Industrial production in the U.S. rose in September by the most since November 2012, driven by a surge at utilities and a rebound in manufacturing.
The 1% advance in output at factories, mines and utilities exceeded the highest forecast in a Bloomberg survey and followed a 0.2% drop the prior month, Federal Reserve figures showed today in Washington. Utility production was the strongest since May 2012, while factories made strides even as motor vehicle output fell for a second month.
“The fact that we can get a 1% increase in production when you have a decline in the auto sector is striking,” said Ward McCarthy, chief financial economist at Jefferies LLC in New York. “There’s broad-based strength. Industrial production is solid.”
Corporate orders for equipment and sustained consumer spending on the heels of job gains, cheaper borrowing costs and lower gas prices kept factory floors busy last month. At the same time, a weakening in global markets could limit further progress in the pace of production.
Manufacturing, which makes up 75% of total production, climbed 0.5% in September, erasing the previous month’s decline, the Fed’s report showed.
The median forecast in a Bloomberg survey of 80 economists called for a 0.4% rise in total production. Estimates ranged from gains of 0.1% to 0.8% after a previously reported 0.1% decline in August.
Stocks dropped as equities around the world continued a selloff amid deepening concern that global growth is slowing. The Standard & Poor’s 500 Index declined 1.3% to 1,839.15 at 9:33 a.m. in New York.
Capacity utilization, which measures the amount of a plant in use, rose to 79.3% in September from 78.7% the prior month.
Utility output surged 3.9% after rising 1.2% in July. Mining production, which includes oil drilling, increased 1.8%, the most since April.

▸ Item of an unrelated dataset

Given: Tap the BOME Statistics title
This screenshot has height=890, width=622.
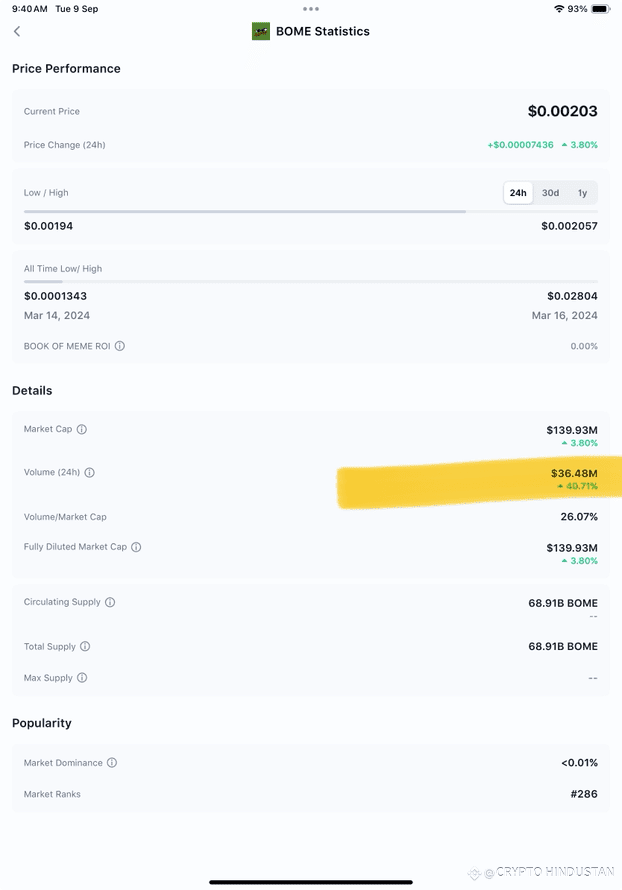Looking at the screenshot, I should coord(322,31).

Production of business equipment rose 0.3% after a 0.2% decline in August, today’s report showed. Output of computers and electronic products increased 0.8% after a 1% gain. Factories also churned out more appliances and furniture in September.
Output of cars, trucks and parts decreased 1.4% after a 7% slump. Auto assemblies eased to an 11.56 million annualized rate, the slowest in five months, today’s report showed. Excluding vehicles and parts, factory production climbed 0.6% in September after no change.
Auto industry figures show car and truck sales, which have helped power production gains, cooled last month. Motor vehicles slowed in September to an annualized rate of 16.3 million, the weakest since April, from 17.5 million in August, according to data from Ward’s Automotive Group.
Ford Motor Co. is among those automakers that remain upbeat. The second-biggest U.S. carmaker is adding workers at its Dearborn, Michigan, plant as it prepares for its new aluminum-bodied F-150 pickup. The truck is scheduled to arrive in showrooms by the end of the year.
“These new jobs will help meet anticipated customer demand,” said Joe Hinrichs, Ford’s president of the Americas, during an Oct. 13 announcement. The company has hired more than 23,000 employees since 2011.
Today’s Fed data follows disappointing retail and manufacturing reports yesterday. Retail sales dropped more than forecast in September on a broad pullback in spending. Purchases of cars, furniture, building supplies and clothing fell.
Another report showed manufacturing in the New York area cooled in October. The Federal Reserve Bank of New York’s Empire State Index dropped to 6.2 from an almost five-year high of 27.5. The decrease from September was the biggest since November 2010.